Ich empfehle dir einen KCNC 50mm mit einer 25,4mm Klemmung


----------



## MTB-News.de




----------



## zr0wrk (18. Februar 2017)

28,6 mm entsprechen 1-1/8". Es handelt sich um das Schaftmaß. 

35 mm Länge wird wirklich schwierig, wenn du bei 25,4 mm Lenkerklemmung bleiben willst, was wohl das Sinnvollste ist. Ich hab auch den kürzesten KCNC verbaut. Ist leicht, billig und für ein Kinderrad grade bunt genug.


----------



## duc-mo (18. Februar 2017)

Sorry, habe es durcheinander gewürfelt... Ihr habt mit der 25,4mm Lenkerklemmung natürlich Recht!!!

ca. 35mm Länge sollten es schon sein, weil der aktuelle mit 70mm wirklich deutlich zu lang ist.

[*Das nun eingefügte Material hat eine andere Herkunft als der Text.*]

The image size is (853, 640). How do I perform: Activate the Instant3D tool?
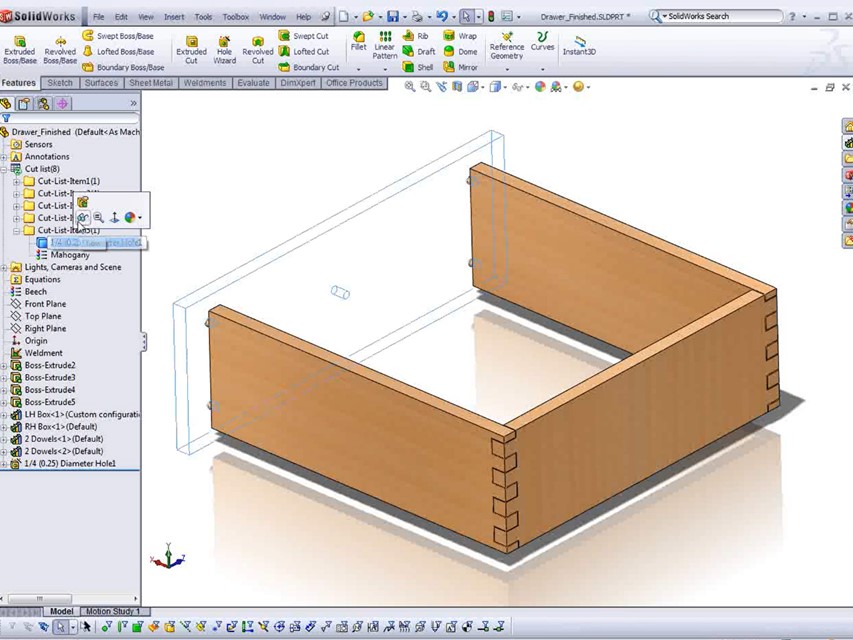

Ich habe das Laufrad schnell mal in die Wohnung geholt und da ist mir aufgefallen, dass die Sattelstütze schon über den maximalen Auszug rausgezogen ist... Zumindest wenn man der "Min" Markierung glaubt... Insofern stellt sich mir gerade die Frage wo ich anfange zu "tunen" und wo aufhöre...

Zumindest das Gewicht ist voll im grünen Bereich!!!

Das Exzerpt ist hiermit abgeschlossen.